A Resist Dyed Cotton Furoshiki: Bold, Traditional Design

$95.00 USD

early to mid twentieth century
40 1/2" x 41", 103 cm x 104 cm

This is a furoshiki or a traditional wrapping, storing or hauling cloth that is still very much in use today.

This one is made from one-and-a-half widths of cloth; its width is generous and is not made from the typical 13"/33 cm Japanese loom width which means the cotton cloth was imported or it was power loomed.

The tsutsugaki dyed design is one we see often on furoshiki. It is split down the center on a zigzag diagonal with half the design in a kind of brownish rust color and the other half in a warm, steely blue. The line which separates the two halves is sharp.

Seen on the top, left is the congregation of stylized images showing pine, bamboo and plum which is the traditional Japanese triad of auspicious symbols called shochikubai. 

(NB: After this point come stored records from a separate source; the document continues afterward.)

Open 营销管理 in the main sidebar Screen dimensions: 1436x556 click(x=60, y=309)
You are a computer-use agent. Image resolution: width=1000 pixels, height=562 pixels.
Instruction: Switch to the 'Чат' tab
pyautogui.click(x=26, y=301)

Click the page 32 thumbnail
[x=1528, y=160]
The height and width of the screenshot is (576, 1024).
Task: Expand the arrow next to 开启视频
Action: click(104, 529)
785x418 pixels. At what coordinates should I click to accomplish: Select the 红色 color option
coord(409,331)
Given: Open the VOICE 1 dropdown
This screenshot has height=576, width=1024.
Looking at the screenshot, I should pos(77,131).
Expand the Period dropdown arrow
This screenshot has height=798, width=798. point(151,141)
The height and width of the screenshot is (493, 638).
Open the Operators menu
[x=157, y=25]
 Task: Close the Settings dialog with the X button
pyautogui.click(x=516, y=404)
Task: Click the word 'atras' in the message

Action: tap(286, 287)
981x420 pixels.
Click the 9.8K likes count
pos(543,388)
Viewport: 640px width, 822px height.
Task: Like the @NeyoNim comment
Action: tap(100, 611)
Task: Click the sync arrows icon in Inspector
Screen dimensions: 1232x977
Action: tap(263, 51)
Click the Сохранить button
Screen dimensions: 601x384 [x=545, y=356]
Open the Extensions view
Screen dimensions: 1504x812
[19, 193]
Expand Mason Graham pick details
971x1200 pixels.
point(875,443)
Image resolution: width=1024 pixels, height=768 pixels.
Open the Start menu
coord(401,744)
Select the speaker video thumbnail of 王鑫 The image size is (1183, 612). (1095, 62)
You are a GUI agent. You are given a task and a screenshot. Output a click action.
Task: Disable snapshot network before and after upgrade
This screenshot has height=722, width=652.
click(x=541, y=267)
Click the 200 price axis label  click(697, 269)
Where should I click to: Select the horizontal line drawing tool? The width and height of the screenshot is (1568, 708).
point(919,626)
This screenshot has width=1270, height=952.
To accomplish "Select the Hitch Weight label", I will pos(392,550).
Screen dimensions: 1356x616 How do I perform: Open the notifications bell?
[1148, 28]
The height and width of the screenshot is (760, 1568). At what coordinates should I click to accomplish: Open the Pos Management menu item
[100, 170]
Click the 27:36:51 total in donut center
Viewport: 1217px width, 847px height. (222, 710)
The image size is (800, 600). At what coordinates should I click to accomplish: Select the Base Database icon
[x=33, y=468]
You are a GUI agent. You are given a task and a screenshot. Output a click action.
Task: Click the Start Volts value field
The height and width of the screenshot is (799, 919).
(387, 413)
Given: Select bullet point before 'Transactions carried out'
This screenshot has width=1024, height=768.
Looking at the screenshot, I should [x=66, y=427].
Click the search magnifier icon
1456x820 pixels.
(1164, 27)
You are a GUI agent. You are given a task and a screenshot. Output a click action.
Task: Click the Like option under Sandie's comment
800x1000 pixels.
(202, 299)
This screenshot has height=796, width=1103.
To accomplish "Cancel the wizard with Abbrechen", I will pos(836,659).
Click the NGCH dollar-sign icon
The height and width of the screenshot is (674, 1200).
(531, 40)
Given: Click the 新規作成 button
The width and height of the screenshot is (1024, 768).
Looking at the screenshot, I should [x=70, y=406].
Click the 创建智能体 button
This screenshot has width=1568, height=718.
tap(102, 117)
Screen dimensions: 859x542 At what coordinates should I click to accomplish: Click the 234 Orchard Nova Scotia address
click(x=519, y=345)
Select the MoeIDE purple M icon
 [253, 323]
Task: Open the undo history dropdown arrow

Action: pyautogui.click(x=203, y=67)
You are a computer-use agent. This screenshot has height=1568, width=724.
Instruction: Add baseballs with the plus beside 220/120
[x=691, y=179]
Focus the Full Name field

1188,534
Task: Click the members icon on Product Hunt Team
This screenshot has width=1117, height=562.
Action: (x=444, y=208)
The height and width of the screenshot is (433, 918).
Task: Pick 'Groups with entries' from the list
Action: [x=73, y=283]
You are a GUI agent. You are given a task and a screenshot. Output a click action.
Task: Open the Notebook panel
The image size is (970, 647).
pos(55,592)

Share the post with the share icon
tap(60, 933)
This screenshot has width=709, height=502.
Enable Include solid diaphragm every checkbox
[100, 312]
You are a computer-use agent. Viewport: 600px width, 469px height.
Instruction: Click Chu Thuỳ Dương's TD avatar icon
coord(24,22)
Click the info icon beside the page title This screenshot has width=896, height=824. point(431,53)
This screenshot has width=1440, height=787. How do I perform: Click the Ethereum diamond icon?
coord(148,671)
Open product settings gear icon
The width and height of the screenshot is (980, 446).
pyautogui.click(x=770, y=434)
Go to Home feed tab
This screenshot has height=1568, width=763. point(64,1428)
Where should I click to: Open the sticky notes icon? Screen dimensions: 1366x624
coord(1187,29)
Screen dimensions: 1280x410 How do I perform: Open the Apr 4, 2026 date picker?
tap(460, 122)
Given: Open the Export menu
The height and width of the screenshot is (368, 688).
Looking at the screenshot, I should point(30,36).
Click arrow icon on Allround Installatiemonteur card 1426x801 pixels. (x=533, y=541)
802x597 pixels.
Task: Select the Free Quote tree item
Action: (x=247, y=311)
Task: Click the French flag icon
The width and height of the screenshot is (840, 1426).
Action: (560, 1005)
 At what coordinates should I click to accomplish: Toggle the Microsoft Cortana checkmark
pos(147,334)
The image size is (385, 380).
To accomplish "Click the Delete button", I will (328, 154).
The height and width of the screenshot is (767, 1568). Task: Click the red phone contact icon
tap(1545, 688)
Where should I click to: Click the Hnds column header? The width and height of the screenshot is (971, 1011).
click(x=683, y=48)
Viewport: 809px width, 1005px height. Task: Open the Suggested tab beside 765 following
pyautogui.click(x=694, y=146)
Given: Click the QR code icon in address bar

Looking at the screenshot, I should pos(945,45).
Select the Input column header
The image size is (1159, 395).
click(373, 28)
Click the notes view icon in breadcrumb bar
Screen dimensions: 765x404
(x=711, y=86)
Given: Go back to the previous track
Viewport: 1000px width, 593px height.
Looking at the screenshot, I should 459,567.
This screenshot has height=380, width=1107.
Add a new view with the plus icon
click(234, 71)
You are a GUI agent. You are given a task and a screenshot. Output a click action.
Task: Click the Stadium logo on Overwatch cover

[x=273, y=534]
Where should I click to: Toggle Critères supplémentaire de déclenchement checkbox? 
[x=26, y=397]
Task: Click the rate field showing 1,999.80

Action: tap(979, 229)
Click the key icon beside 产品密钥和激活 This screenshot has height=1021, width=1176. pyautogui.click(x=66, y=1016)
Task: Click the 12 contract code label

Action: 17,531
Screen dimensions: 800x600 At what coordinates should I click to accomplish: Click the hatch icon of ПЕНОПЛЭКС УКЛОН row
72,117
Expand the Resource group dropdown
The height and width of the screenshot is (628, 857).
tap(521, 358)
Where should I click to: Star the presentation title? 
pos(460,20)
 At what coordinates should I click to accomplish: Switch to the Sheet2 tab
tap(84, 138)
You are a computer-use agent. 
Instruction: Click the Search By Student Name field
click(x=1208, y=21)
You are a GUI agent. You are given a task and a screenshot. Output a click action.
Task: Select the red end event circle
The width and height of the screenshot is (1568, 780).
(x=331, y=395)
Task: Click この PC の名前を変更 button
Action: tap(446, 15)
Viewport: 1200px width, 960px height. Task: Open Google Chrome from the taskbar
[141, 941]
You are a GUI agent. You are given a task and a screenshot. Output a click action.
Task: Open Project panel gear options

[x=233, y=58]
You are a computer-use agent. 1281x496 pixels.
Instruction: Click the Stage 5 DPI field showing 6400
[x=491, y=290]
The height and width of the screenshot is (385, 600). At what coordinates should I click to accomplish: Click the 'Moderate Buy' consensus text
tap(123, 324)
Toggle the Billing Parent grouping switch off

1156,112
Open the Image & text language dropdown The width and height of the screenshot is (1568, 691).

Shochikubai is a classic, auspicious pattern and it is often used for cloth to be included in a bridal trousseau.  The plum is the first bloom to burst forth from the winter's ice and is symbol of strength, the bamboo bends but does not break so it is a symbol of resilience, and the pine, of course conveys a wish for longevity.  Also, pine needles fall in pairs, and thus they are a motif symbolizing conjugal bliss.

On the lower right corner we see a family crest, that of stylized ivy. 

In good, used condition--and beautiful.